Forever still a child in
his mind, now finished a business degree and exercising authority enough to pry her brother's hands off the wheel of Le Dépanneur Mondial. Patrick had seen the store when he'd been in Montreal for his niece's wedding the year before. At first he thought about going in but reconsidered, leery about bumping into Roberto when he'd made no attempts at contact for years. Even though it was more of a supermarket now, the sign still read “Le Dépanneur Mondial.” After looking through the windows to make sure Roberto wasn't there, he'd decided to go in. Patrick had walked up and down the aisles, wanting that inescapable sense of place to swell inside him. He needed to feel better, to see those clean floors and smell fresh mangoes and get lost in those aisles. But almost everything inside had changed, and he felt pathetic standing there, pretending to look for something on the shelves. He wandered around for a while and then bought a pack of gum, paying the young cashier and walking out.

 

It was a little after eight in the morning, but outside it was still so dark and hazy that the streetlights of Den Haag remained on. Patrick dressed, the slow and deliberate act of an aching body. He put his folder of notes back into his briefcase.
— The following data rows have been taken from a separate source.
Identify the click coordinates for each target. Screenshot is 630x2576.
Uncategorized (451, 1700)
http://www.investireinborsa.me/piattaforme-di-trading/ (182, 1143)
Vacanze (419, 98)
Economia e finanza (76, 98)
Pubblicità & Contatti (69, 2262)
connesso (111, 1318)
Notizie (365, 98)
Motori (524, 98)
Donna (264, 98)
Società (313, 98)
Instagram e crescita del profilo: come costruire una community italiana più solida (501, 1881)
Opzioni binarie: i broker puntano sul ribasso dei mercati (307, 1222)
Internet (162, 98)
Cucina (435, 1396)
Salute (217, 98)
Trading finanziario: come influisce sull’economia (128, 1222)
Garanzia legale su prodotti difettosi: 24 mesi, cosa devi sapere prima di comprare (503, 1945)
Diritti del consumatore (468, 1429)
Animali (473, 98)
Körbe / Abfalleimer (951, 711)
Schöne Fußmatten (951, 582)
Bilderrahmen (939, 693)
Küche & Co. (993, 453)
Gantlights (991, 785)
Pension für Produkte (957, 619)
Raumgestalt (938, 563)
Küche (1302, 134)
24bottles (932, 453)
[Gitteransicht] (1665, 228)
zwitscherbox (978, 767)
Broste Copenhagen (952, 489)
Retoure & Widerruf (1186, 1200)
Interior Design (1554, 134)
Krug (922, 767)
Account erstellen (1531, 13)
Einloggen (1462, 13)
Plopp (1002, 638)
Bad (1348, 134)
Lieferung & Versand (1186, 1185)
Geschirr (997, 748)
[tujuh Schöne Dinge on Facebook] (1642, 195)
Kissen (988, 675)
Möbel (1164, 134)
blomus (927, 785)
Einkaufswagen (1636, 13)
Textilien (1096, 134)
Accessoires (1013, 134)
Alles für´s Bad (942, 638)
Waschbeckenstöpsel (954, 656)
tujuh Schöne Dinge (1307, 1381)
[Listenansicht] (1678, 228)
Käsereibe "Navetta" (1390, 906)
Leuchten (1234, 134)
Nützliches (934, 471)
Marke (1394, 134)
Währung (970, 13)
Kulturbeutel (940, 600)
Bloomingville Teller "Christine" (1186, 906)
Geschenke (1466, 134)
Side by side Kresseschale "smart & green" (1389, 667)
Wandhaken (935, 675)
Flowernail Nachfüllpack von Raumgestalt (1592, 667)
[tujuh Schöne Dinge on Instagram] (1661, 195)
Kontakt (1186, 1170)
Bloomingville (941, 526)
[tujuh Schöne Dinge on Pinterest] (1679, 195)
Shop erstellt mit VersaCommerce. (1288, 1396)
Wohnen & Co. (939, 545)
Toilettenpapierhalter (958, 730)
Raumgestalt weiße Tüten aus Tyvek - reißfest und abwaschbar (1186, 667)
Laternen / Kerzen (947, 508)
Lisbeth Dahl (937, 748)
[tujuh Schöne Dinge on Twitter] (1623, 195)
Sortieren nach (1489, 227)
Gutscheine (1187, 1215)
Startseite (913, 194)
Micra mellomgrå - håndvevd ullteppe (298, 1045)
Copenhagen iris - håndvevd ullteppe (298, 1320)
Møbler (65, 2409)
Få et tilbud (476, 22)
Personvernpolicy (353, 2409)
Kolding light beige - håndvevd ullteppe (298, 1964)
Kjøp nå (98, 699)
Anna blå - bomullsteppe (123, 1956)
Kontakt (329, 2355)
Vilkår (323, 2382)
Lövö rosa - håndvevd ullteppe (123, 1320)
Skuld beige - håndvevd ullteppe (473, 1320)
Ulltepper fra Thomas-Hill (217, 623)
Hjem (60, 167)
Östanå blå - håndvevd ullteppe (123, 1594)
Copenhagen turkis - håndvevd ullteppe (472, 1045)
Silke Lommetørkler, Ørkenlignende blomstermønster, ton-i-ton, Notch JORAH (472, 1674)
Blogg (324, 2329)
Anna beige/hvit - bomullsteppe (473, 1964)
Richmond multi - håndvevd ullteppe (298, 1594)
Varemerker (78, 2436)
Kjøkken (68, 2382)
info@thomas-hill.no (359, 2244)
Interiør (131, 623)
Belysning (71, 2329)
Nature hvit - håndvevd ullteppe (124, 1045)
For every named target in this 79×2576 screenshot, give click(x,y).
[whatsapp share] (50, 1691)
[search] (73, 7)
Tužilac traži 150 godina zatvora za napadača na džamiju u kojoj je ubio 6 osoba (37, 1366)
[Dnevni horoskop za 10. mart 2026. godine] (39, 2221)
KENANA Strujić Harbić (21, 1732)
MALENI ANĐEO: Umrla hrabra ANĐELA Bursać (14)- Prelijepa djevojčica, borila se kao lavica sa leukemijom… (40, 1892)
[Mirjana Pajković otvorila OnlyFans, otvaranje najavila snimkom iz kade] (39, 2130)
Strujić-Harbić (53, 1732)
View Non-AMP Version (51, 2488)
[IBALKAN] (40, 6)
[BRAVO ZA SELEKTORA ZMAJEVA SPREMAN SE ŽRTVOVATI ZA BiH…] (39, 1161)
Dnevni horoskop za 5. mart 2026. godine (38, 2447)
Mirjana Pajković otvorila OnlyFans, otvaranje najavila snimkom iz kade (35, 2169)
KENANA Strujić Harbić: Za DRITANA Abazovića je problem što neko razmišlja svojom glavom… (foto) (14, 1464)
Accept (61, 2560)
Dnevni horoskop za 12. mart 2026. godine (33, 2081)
As he was about to leave, scanning the room for the credit card-sized room key, the room's phone rang.

“Hello?”

“Dr. Lazerenko?”

“Speaking.”

“My name is Anders Lindbergh. I'm calling from the tribunal.”

 

NINE

Marcello had yet to arrive, so Patrick was ushered into his office by his secretary. The office was pretty much what he expected, space used in that way familiar to anyone experienced with European hotel rooms or airplane washrooms. His desk was well-organized, no atrocity so unwieldy that it couldn't be contained in a file folder. Patrick noticed a couple of bound law journals sitting in various places around the room. He was used to the American style of having rows of them stacked high on bookshelves, forming an imposing gold leaf and Moroccan leather wall-of-law. Impossible to breach, expensive to scale.

On the opposite side of the room hung a framed photo from a newspaper, dated in the nineties, showing Marcello in action, assisting in one of those big organized crime trials that Patrick had read about, the type with half the town behind bars in the back of the courtroom like a Mafia zoo exhibit. Patrick leaned forward for a peek at the framed photos that sat facing the other way on Marcello's desk. He turned the photos around for a better look. Patrick presumed these to be
family photos: two children, not yet teenagers but already with that look of precocious competence, as though slowing only to pose for the photo before getting back to composing their operas or sight-translating some Latin. It was difficult to describe his wife's physical beauty, except to say that she looked just as attractive without Botticelli's clamshell wake-boarding her onto the beach. Marcello swept in and took off his jacket in one fluid movement, as though he were shedding a cape. He smiled, apologized for being late and Patrick realized that being in Marcello di Costini's presence would forever make him feel like he was wearing white socks. Marcello's forehead, up to now engaged in battle with his cheekbones and chin for structural supremacy of his chiselled looks, broke ranks and wrinkled into a look of puzzled concern.